In this first photo we see an attempt at a flying kick…
attempted flying kick

    Let’s examine what is “wrong” with this persons kick.

  • She is leaning her upper body forward
  • Her back/bottom leg is hanging
  • all of her motion & force is up
  • Her face is forward and her hand are to the side (you can see the attempt at forward motion)
  • her knee is locked
  • She is kicking with the full bottom of her foot
  • Her thumbs are incorrectly placed on her fists

This first photo is a great picture because it shows a person who appears to have had no training attempting to perform a flying kick. Given an apparent lack of training it is impressive that her arms are in a slightly defensive position.
This next photo is a significant improvement over the last. Here we see much better form…let’s take a look…

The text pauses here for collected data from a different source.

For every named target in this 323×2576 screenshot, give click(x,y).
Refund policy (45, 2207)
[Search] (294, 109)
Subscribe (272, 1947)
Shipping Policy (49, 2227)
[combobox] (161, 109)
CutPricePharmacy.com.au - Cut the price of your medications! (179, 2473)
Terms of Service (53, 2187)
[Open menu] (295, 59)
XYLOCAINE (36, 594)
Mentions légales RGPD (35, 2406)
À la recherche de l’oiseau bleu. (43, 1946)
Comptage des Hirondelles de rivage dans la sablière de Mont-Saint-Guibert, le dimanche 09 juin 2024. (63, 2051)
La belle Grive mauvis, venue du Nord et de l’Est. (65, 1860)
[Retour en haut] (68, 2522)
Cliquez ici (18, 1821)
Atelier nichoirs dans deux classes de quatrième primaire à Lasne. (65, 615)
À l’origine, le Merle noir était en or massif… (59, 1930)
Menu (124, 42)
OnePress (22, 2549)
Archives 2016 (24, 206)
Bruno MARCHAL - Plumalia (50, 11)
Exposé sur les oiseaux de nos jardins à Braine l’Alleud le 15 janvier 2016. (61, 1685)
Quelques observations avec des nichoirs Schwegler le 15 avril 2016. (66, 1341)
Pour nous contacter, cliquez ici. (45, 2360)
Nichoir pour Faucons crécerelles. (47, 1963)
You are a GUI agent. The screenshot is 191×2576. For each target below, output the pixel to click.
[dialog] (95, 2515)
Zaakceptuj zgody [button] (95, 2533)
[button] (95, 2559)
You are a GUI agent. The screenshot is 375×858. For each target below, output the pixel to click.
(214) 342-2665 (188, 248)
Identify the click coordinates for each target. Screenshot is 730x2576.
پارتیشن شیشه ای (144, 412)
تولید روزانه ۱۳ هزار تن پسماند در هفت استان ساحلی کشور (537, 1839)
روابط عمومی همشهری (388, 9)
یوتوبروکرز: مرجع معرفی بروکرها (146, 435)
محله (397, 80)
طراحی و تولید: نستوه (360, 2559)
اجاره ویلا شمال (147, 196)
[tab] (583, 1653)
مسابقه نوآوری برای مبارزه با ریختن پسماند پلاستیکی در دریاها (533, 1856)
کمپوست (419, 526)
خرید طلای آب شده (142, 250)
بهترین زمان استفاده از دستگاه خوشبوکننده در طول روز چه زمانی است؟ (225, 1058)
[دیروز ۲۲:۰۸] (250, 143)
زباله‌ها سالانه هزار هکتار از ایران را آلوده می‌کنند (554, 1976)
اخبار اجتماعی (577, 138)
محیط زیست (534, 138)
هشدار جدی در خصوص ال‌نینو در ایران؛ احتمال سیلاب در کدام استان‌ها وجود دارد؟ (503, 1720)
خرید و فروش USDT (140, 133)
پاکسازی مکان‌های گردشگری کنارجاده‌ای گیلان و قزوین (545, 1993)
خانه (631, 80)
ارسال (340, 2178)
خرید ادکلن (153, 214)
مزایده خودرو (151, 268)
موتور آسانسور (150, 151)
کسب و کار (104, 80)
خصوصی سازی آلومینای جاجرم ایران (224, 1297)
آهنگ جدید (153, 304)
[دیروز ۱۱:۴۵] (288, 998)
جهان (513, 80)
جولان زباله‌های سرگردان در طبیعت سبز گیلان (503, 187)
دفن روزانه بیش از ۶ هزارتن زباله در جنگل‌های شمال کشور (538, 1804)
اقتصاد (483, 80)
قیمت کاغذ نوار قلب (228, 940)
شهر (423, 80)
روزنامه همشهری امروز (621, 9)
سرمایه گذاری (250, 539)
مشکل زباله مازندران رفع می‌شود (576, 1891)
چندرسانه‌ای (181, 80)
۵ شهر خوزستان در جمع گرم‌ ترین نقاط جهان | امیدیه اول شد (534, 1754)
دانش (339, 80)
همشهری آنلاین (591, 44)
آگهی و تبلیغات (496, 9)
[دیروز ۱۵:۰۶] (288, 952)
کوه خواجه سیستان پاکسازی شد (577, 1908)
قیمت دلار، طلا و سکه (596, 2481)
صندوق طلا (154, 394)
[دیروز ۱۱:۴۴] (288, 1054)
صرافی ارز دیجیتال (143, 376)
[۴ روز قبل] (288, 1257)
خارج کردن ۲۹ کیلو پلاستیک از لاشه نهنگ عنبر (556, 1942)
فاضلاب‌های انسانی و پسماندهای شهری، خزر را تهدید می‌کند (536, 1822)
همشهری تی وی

In this photo we see a fair well executed flying front kick…
Flying Front Kick

    Let’s examine what is right and wrong with this kick:

  • Right: Bottom foot perfectly tucked
  • Right: Hips/body tilted to allow proper kick execution
  • Right: Foot slightly extended, though the ball of the foot should be extended further
  • Right: Her torso is not forward
  • Wrong: Her back arm is tucked correctly but it is sticking out to the side
  • Wrong: Her front arm is upside down, out to the side and the elbow is locked

Overall a great kick (ignoring the arms).

One neat thing to notice in both of these photos is the sand/water that is flying through the air. In the captured sand/water you can clearly see the direction and motion of the kick leading up to the captured moment. Take a look at these study them and comment if your own assessment or if you agree or disagree.